Exercise: The expected output is exactly the lines below, starting at the line with "You are a computer-use agent. 784x482 pixels." and ending at the line with "You are a computer-use agent. Image resolution: width=977", both included; no other line belongs in it.

Items from a data source
*** Block opens ***

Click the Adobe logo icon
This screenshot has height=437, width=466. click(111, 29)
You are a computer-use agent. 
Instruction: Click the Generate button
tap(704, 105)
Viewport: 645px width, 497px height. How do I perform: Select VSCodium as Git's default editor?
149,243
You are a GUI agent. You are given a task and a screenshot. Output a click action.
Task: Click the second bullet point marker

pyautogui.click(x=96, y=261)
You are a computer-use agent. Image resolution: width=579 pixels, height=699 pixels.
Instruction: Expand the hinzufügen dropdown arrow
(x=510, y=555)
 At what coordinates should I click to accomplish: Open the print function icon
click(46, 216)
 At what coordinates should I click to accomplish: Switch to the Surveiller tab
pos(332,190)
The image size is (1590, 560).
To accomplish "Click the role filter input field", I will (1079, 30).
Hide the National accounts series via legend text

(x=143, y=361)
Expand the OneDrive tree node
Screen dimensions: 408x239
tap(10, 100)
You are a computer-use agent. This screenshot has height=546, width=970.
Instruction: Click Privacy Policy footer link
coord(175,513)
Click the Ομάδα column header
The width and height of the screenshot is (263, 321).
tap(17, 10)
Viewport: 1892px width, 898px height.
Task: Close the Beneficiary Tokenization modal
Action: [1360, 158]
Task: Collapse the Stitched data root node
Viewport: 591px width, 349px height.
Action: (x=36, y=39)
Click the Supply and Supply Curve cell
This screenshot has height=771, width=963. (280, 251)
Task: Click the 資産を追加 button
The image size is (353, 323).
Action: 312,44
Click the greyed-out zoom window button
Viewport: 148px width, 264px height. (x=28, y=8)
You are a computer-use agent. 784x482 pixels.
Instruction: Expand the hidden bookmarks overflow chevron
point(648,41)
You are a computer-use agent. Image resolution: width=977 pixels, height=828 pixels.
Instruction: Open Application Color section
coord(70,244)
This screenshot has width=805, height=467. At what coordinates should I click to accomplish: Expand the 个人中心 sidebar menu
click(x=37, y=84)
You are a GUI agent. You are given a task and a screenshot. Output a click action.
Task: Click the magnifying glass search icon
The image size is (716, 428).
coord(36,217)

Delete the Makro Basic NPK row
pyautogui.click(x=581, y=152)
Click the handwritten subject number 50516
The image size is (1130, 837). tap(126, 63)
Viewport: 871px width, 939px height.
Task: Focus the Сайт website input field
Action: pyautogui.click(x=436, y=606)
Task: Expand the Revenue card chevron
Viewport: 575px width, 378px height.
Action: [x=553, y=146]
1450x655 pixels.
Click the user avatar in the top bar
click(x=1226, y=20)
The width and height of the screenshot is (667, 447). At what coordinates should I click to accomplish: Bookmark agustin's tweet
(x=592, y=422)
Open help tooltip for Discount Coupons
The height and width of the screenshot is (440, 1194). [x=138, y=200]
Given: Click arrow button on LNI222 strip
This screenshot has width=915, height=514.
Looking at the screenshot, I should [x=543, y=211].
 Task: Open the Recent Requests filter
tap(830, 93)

*** Block closes ***

The completed task:
You are a computer-use agent. 784x482 pixels.
Instruction: Expand the hidden bookmarks overflow chevron
point(648,41)
You are a computer-use agent. Image resolution: width=977 pixels, height=828 pixels.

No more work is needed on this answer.